## Text section
Photo courtesy of Natalee Lauro

April 19, 2021

Editor's note: This story is part of a series of profiles of notable spring 2021 graduates.

Natalee Lauro is no stranger to difficult times. She was diagnosed with brain cancer at the young age of 8. 

“The entire process was very depressing, painful and sometimes just completely soul-crushing," she said. "My social worker helped me through these difficult times and that is when I realized when I grew up, I wanted to be a social worker and help others just like those who helped me throughout my cancer and recovery experience.”

A first-generation graduate, Lauro is well on her way to make those dreams come true. She is graduating this spring with a major in sociology and a minor in communication.

Besides having a passion for helping others, she is also an avid animal lover. She is a firm believer that having a therapy dog during her recovery from brain surgery truly saved her life.

“I remember being stuck in the NICU and I couldn’t even open my eyes or pick up my head. One day, they brought a therapy dog in and she climbed into my bed. As soon as I felt that warm, furry body, I knew exactly what it was and I really think that was the turning point in my life because after that I started to progress. That is a big reason why I’m so passionate about animals.”

Lauro says she has really enjoyed her time at ASU and appreciates all the help and guidance given to her. She plans to continue to get her master’s degree through ASU in order to give back to the community, help others and strive to make a difference in the world. She shared a bit more of her experience by answering a few questions.

## Parts of the exercise
[1] In the profile of Natalee Lauro, what is her minor?
[2] Continue the profile of Natalee Lauro from its last sentence.

(Saved entries)
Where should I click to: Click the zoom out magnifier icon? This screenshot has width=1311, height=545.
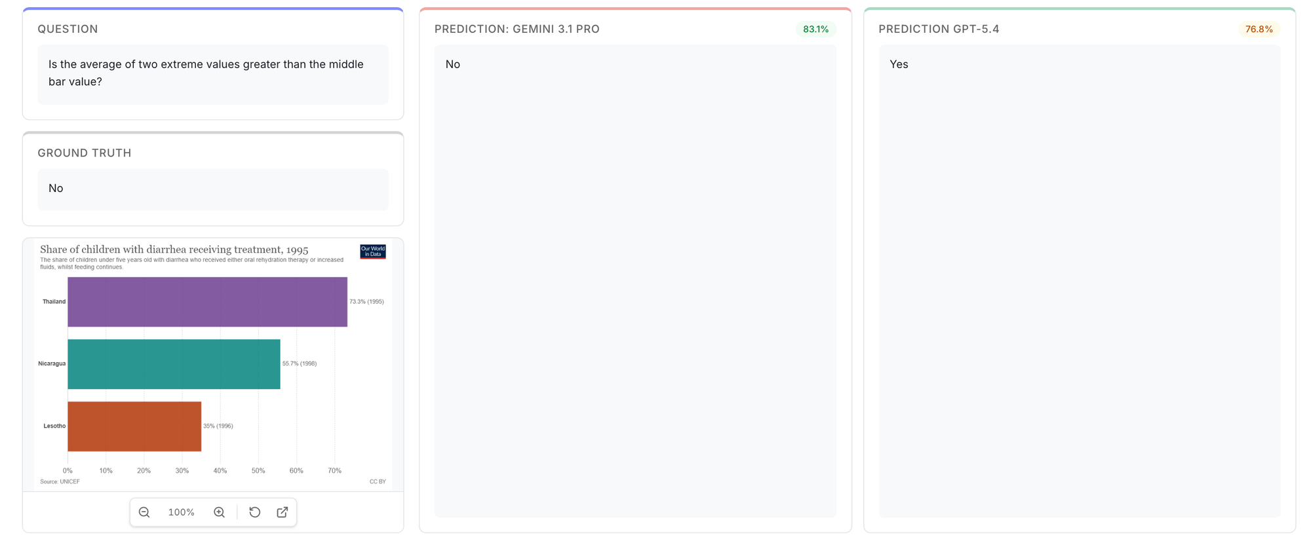coord(144,512)
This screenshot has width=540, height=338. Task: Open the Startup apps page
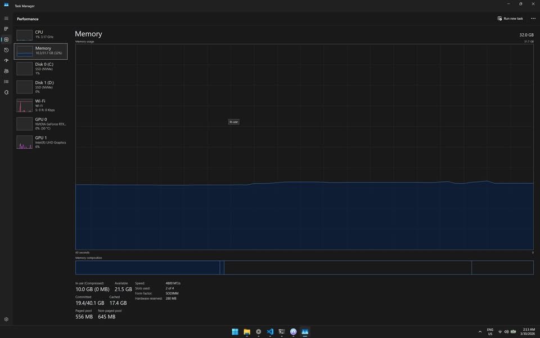6,60
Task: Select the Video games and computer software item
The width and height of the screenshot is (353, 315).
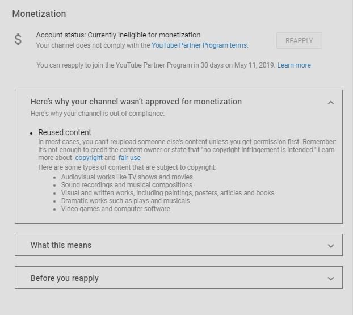Action: point(115,209)
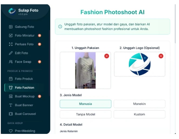Viewport: 179px width, 139px height.
Task: Click the Perluas Foto expand icon
Action: click(11, 44)
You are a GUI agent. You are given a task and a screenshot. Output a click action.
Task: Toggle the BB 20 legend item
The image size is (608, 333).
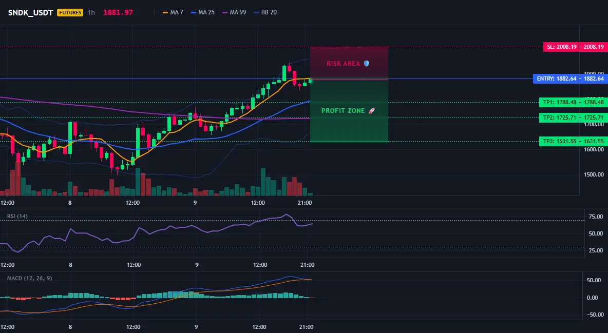point(265,12)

## Results of the tasks
[1] Communication

[2]
Question: What’s something you learned while at ASU — in the classroom or otherwise — that surprised you or changed your perspective?

Answer: I will say that during my time at ASU, I have learned a lot about myself and what I am capable of. It has always been my habit to underestimate and doubt myself. Throughout my many accomplishments at ASU, I’ve realized that I am capable of so much more than I give myself credit for.

Q: Why did you choose ASU?

A: I chose ASU for its outstanding reputation and for all the great things I have heard through my friends, teachers and members of the family.

Q: As an ASU Online student, what ASU resources did you take advantage of and find most helpful on your journey to completing your degree?

A: I personally found having a success coach, along with an academic adviser, Lisa Barth, the most helpful. As an incoming online student I was worried that I wouldn’t have a support system; I was nervous and fearful that I would be seen as just another number on the board. But I was pleasantly surprised to find how strong of a connection I was able to form with my success coach and how supportive and helpful my academic adviser was, together they both guided and steered me through my journey at ASU.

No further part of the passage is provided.